[BEGIN]
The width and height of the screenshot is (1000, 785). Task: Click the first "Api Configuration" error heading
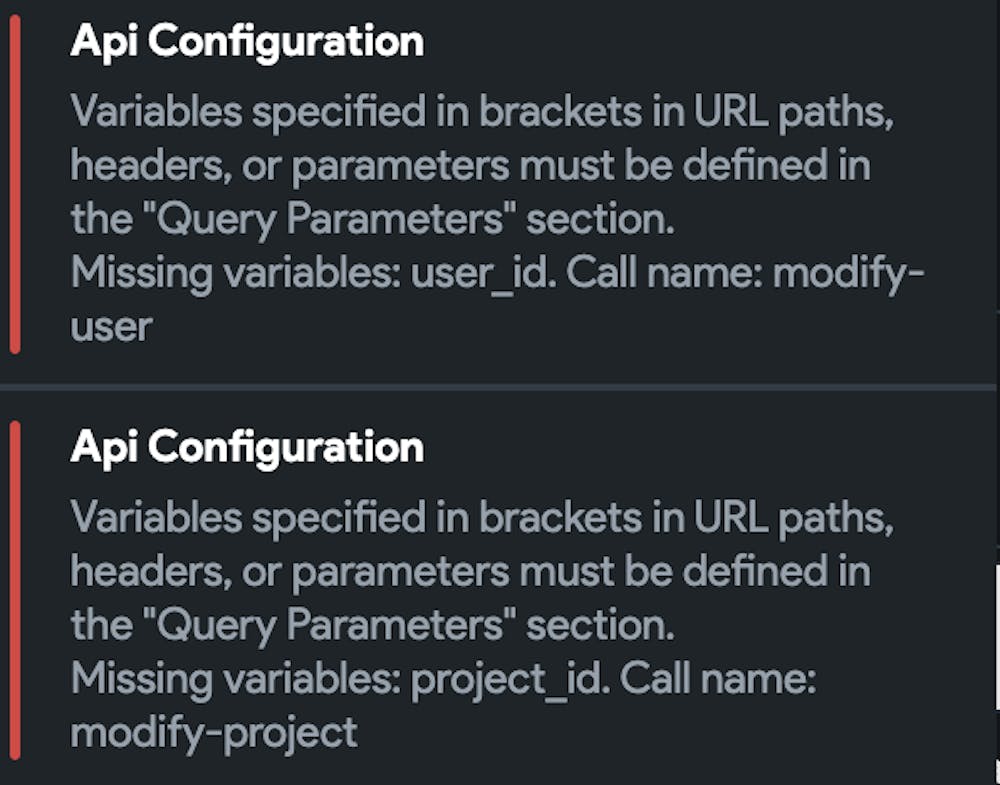click(x=247, y=42)
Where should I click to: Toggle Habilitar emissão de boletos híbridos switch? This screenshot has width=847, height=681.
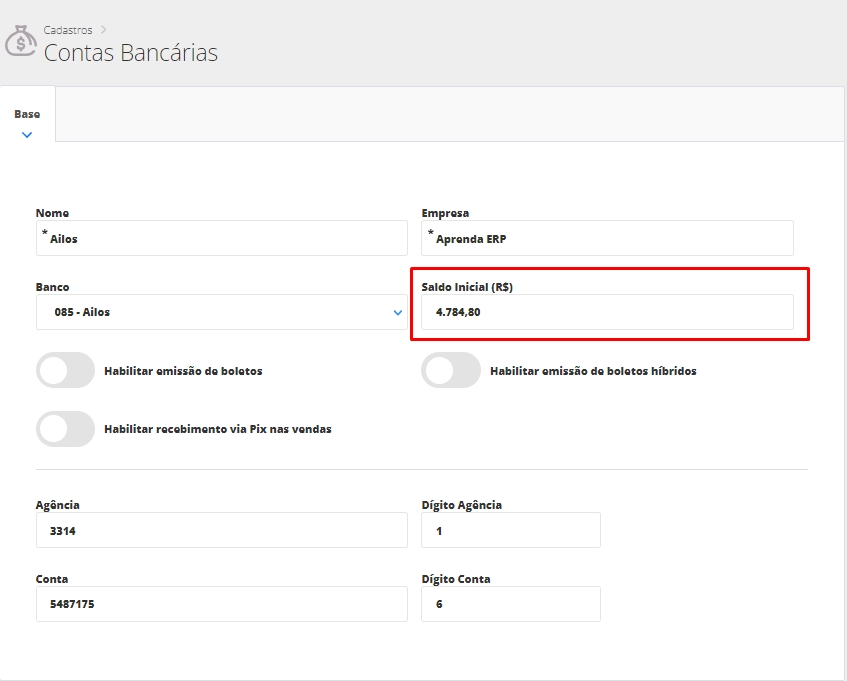point(451,370)
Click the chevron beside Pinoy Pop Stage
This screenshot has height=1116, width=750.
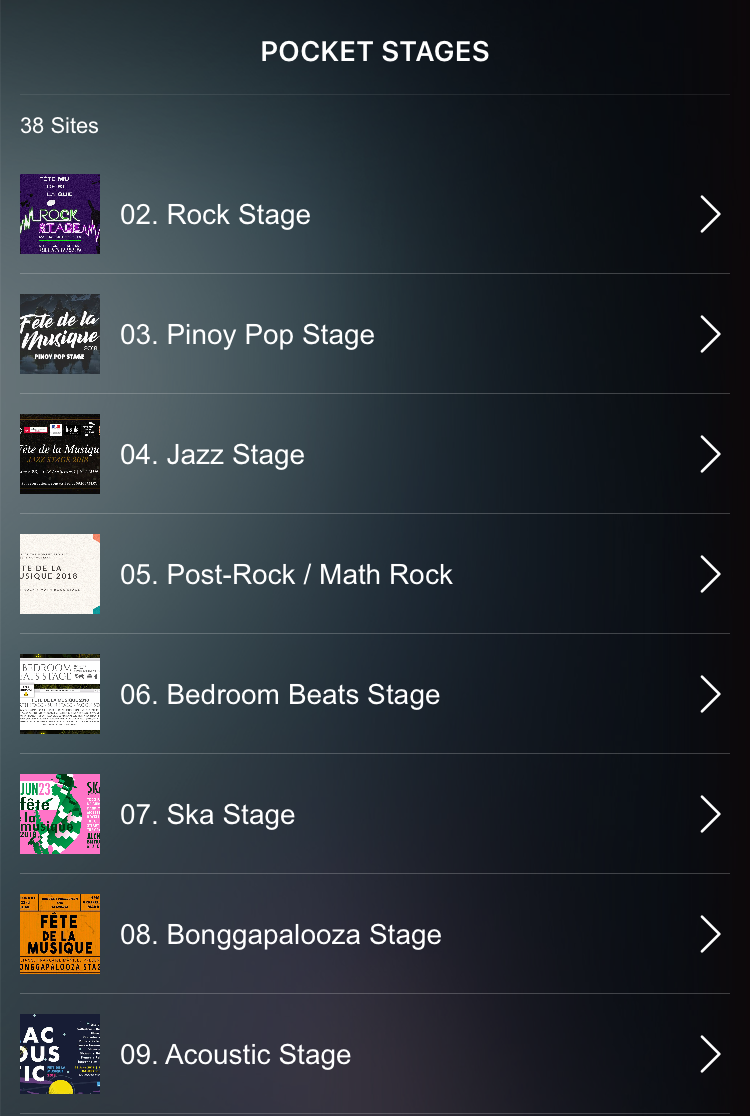point(710,334)
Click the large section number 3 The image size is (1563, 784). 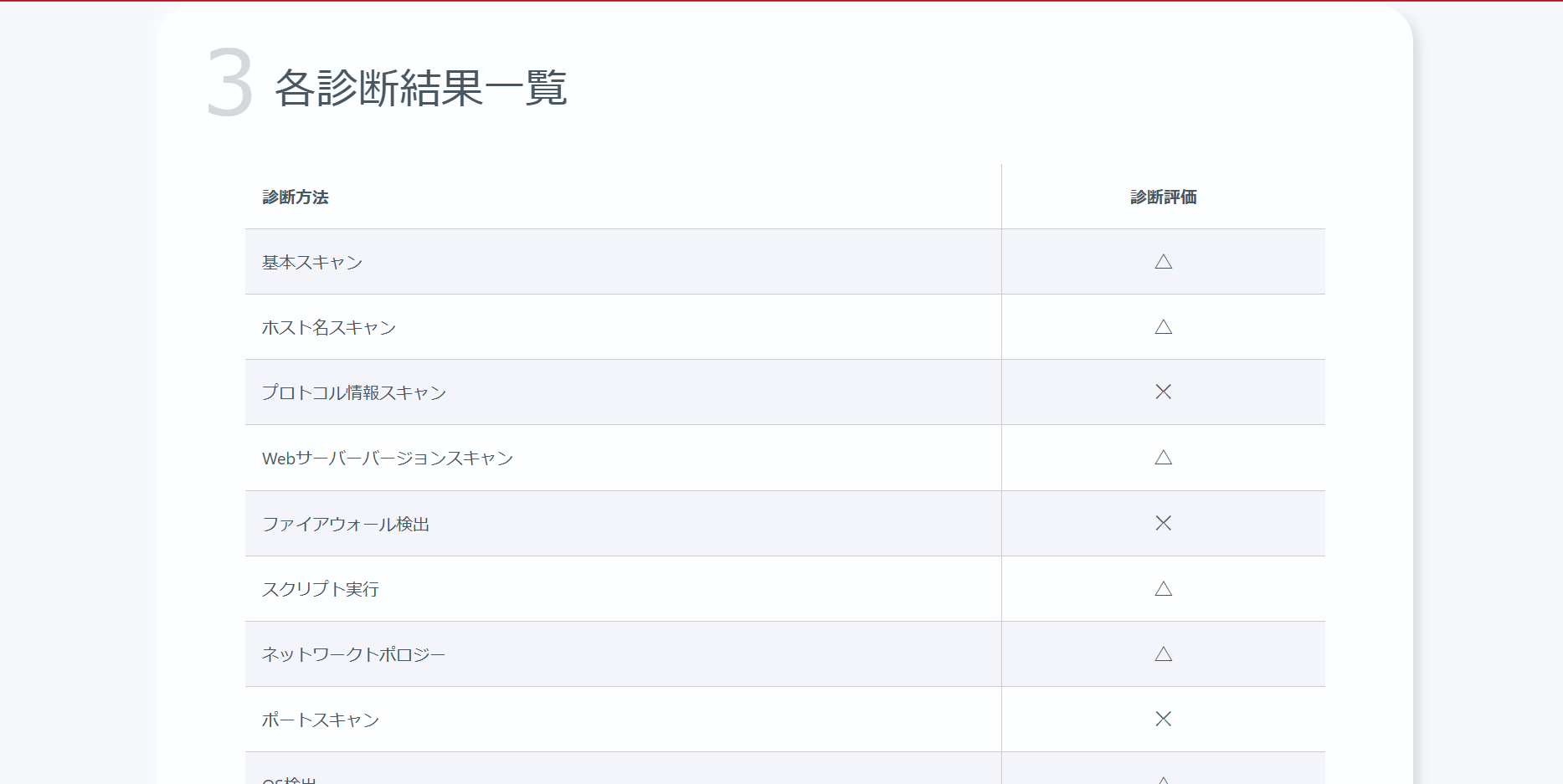point(229,84)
[END]
**Job:** Return everything in the listing from the line containing "Where should I" down to the line containing "point(710,334)", both lines included, reproduced without any change. Leave the pictures out of your answer.

**Problem solution:**
Where should I click to: Toggle Habilitar emissão de boletos híbridos switch? This screenshot has width=847, height=681.
point(451,370)
Click the chevron beside Pinoy Pop Stage
This screenshot has height=1116, width=750.
point(710,334)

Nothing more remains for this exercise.